Women, Wisdom, and Work

I am thankful I am a woman. Being a woman is intricately tied to the socialization of women. I'm not overly thankful I have breasts, or that they get objectified. But I am thankful that my gender is socialized to connect. Although I think there have historically, at least within the American context been negatives to the way women are conditioned to put relationships and others above their own happiness, health, and security. I think the basic focus of relationships, connection, and intimacy that women are conditioned to experience with frequency is at its base a good thing. It is these relationships, these networks of support that keep me sane. I have been thinking about vulnerability, for several months, maybe almost half a year, ever since I heard Rene Brown's Ted Talk. I struggled because I felt, I didn't practice vulnerability. But now 6 months later I look back and realize I always have. But I practice it only when I feel safe. I practice it with family, friends, and strangers but I don't practice it with partners. The family and friends I know won't leave me, the strangers, well I just don't care, and the partners I am terrified they will leave me. So I don't open up to people unless I know there is no real risk. Which was difficult for me to reconcile because largely vulnerability is associated with taking risk, showing your full self. I have come to understand that people find that scary, but I never have found it all that scary with family, friends, or strangers. I mean family, they're stuck with you, mine as well be honest right? Friends, if they leave you when you are being vulnerable it hurts, but damn....it makes them the asshole, and not worth your investment. Strangers, seriously who cares?

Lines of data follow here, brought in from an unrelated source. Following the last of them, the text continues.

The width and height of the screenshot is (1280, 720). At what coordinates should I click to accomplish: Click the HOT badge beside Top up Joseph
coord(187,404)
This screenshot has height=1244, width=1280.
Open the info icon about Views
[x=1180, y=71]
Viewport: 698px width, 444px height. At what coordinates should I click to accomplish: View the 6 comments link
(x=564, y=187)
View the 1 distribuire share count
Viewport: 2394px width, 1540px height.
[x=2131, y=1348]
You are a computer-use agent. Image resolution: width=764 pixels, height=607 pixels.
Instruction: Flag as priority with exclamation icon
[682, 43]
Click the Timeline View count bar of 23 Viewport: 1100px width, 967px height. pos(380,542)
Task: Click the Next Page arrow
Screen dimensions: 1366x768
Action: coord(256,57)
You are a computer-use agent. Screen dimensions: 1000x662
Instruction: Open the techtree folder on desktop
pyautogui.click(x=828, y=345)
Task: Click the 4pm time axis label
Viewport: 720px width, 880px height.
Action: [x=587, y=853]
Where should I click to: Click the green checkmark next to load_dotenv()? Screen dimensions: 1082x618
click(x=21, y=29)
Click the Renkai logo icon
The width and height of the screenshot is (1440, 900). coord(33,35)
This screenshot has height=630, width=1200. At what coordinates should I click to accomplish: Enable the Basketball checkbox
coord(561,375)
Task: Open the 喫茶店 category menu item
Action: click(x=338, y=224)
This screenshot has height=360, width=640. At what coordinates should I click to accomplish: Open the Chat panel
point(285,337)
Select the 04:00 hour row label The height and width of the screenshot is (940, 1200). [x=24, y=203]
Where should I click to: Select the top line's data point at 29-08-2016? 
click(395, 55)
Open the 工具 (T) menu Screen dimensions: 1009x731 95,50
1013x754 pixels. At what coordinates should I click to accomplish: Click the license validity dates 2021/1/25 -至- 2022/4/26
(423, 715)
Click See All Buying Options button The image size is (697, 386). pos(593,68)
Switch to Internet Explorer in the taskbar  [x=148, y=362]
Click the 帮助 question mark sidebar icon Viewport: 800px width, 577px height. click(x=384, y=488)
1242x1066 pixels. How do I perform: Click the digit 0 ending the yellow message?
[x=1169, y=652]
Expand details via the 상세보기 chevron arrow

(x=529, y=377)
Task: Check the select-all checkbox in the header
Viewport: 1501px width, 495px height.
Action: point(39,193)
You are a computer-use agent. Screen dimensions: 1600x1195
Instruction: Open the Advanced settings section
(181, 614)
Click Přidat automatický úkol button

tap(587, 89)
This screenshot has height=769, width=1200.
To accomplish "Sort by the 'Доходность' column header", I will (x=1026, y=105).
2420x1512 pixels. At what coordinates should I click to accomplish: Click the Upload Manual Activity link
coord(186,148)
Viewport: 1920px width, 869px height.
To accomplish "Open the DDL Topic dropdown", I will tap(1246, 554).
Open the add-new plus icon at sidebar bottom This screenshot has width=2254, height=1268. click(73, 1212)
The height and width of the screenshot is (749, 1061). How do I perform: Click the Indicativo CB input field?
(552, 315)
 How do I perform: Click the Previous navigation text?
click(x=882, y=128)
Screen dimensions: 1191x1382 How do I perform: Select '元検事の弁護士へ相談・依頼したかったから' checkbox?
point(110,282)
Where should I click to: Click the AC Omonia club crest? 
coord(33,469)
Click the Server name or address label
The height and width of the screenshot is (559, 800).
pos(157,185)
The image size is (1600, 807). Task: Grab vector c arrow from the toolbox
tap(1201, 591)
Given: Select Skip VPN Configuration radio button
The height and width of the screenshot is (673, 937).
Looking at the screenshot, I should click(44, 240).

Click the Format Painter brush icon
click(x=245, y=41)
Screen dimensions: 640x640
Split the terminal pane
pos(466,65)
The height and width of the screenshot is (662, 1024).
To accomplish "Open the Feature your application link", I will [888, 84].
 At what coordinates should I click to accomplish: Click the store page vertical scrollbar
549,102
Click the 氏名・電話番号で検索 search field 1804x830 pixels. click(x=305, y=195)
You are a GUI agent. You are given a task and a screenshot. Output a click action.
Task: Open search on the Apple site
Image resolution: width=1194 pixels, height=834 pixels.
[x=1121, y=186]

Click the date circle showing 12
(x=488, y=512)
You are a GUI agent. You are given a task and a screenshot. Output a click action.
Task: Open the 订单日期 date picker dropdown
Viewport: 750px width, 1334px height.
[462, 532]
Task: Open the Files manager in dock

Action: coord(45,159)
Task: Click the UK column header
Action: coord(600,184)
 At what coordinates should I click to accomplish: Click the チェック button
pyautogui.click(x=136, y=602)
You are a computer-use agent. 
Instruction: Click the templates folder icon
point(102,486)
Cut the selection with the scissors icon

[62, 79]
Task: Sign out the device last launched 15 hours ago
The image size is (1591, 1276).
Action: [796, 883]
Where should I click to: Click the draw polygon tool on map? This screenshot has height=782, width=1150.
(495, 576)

These realities have come to me in age. Everyday I feel like I am learning about myself more and more. I love it. I love getting older. I feel more content, more satisfied, more knowledgeable each and everyday. And what I really love? Is that the creator has sent me amazing friends, who are learning lessons with me. I have found almost every time I go through anything, one of my friends is learning the same lesson at the same time, or shortly after or shortly before. It is our connection, our relationship that helps us to talk through these lessons and learn ions more about ourselves and the world, than if we were to go it alone, to try to decipher the creators lessons by ourselves. It is this aspect of relationships though that I really love. Advice giving and seeking. Not only do I find a wide variety of advice useful in making my decisions. But I have discovered over the years that we often, give advice to ourselves, rather than to others. By this I mean, that if you listen to the advice people give you, you learn about them. You learn their stories, their struggles, their loves. I have learned more about my friends and family from the advice they give me than anything else. I have learned to love them through this process too. And beyond this, I've learned more about myself. I've learned what I fear and what I love.

It is understanding this, understanding my friends, and understanding myself that I have really come to want to lead an intentional life. For many years I felt as if I was moved a swayed like a rag doll, into other peoples passions and loves, I reacted to peoples pain, fear, love, happiness you name it. It has been a journey to work on myself, to become the person I want to be. This I feel will lead me to intentionality. To move beyond reaction. I struggle though now with becoming intentional but not rigid. To remain flexible, aware, and present in the world, but not reactive to it. I love this journey, and I'm thankful to all those that are on it with me, because with out you, it would be meaningless.